Of course I took pictures, as I can’t help it. I’ve put together a set of 45 shots (I took over 100, which is totally obscene). Have a look.

Random Friday–The leaving work at noon edition

I’ve always loved Friday evenings. They always felt to me to be a gift of time, a little pocket of space where the regular rules governing the minutes and hours don’t apply. The weekend has yet to really start, you still have a full two days to spend in the manner of your choosing, and you are already free. Today, I’m starting my Friday evening a little early, sneaking out (okay, so I’m taking the afternoon off, but it makes me sound cooler to say I’m sneaking out. Like I’m a rebel or something) of work just past noon to spend a little more time with my sister (who, by the way, cooked an incredible lentil/veggie curry last night. She made the contents of my spice rack reveal themselves in ways they’ve never done for me).

Enough already, time for the Random Friday Ten. You know the rules, but here they are again, just for ‘scuz. Set your iPod or other digital music devise a’shuffling and report back the first ten songs that pop up. No ignoring, omitting, justifying, hedging or rationalizing allowed.

1. Eat for Two, 10,000 Maniacs (Blind Man’s Zoo)
2. Rustle in the Wind, The Gypsy Moths (The Gypsy Moths)
3. Was it Candlelight, Adrien Reju (Reju EP)
4. Never Letting Go, Phoebe Snow (The Best of Phoebe Snow)
5. Here it Comes Again, PLEASE (Empire Records Soundtrack)
6. Wait, Sarah McLachlan (Fumbling Towards Ecstacy)
7. Smackwater Jack, Carole King (Tapestry)
8. Paper Bag, Anna Nalick (Wreck of the Day)
9. Across the Universe, Rufus Wainwright (I Am Sam)
10. Love Will Come to You, Indigo Girls (Rites of Passage)

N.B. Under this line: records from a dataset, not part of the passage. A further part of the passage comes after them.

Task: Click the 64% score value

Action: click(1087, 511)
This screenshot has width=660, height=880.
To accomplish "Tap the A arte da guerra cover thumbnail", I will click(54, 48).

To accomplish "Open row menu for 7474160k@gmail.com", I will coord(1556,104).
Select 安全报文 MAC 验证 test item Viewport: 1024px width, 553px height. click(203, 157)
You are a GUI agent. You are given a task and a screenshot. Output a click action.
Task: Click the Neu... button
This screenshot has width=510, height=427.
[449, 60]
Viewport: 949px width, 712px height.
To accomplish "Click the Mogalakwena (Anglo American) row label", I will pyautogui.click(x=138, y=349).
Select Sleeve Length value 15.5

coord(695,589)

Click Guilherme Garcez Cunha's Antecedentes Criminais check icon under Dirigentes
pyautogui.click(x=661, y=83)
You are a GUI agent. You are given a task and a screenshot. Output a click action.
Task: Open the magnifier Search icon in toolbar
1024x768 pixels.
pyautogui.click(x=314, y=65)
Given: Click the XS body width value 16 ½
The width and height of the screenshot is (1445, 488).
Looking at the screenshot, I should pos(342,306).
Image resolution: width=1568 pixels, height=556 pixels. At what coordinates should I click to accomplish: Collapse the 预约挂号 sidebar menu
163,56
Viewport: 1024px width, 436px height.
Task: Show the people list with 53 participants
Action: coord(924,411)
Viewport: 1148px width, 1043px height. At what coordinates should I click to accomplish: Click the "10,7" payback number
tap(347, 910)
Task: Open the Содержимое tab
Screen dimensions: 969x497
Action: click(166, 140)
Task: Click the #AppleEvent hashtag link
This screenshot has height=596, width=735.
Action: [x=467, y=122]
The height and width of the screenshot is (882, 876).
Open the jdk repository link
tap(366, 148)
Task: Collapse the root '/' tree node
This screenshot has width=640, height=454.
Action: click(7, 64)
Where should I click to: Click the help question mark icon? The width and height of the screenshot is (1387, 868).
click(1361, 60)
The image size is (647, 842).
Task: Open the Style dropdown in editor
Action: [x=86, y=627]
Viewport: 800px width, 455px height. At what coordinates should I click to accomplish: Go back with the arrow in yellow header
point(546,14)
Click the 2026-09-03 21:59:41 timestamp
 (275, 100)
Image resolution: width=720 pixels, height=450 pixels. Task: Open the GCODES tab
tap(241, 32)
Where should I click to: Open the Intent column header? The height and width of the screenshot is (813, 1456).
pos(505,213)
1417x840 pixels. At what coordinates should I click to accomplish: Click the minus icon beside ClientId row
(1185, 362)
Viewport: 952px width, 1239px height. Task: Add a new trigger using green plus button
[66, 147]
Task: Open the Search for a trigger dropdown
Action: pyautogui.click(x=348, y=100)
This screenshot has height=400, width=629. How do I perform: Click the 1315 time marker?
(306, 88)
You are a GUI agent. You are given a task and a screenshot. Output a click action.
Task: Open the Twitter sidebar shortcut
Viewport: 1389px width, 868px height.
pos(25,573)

Favorite Song: It’s a tough one today, because that’s a damn good set. But I love the song Across the Universe above most others in life. I even wrote about it here just a couple of days ago. So it’s not the Beatles version, it’s still a terrific song.

Favorite Album: That award has to go to Carole King’s Tapestry. There is no album in my life that I’ve listen to more than Tapestry. I played it in my bedroom in middle and high schools. In my college dorm room. On airplanes. With my whole family, in the kitchen, everyone singing alone. In cars. In my current apartment, it lives in the kitchen, the cd in the player and the case tucked behind. It is a vital part of my life’s soundtrack.

Personal Connection: The Gypsy Moths was my sister’s first band. That album was recorded in my dad’s basement studio. He did all the editing too. Their harmonies were incredible and there was sadness all around when they broke up. But Raina wouldn’t be where she is now had they stayed together, and I like where she is now (in my apartment). Ah, the circle of life.

If you need more Random Friday sets than I can give you (and I’m pretty sure you do, as this one is rambly and non-sensical), check these folks out:
Howard
Luna
Sherri
Ben
Brian
Mark

Delightful Chaos

Having my sister in town has been wonderful. It’s also been chaotic, distracting and destructive to my regularly scheduled program (in the best way possible). I hate that she has to leave on Sunday, although I am looking forward to getting my living room back. The picture above is how it’s looking these days.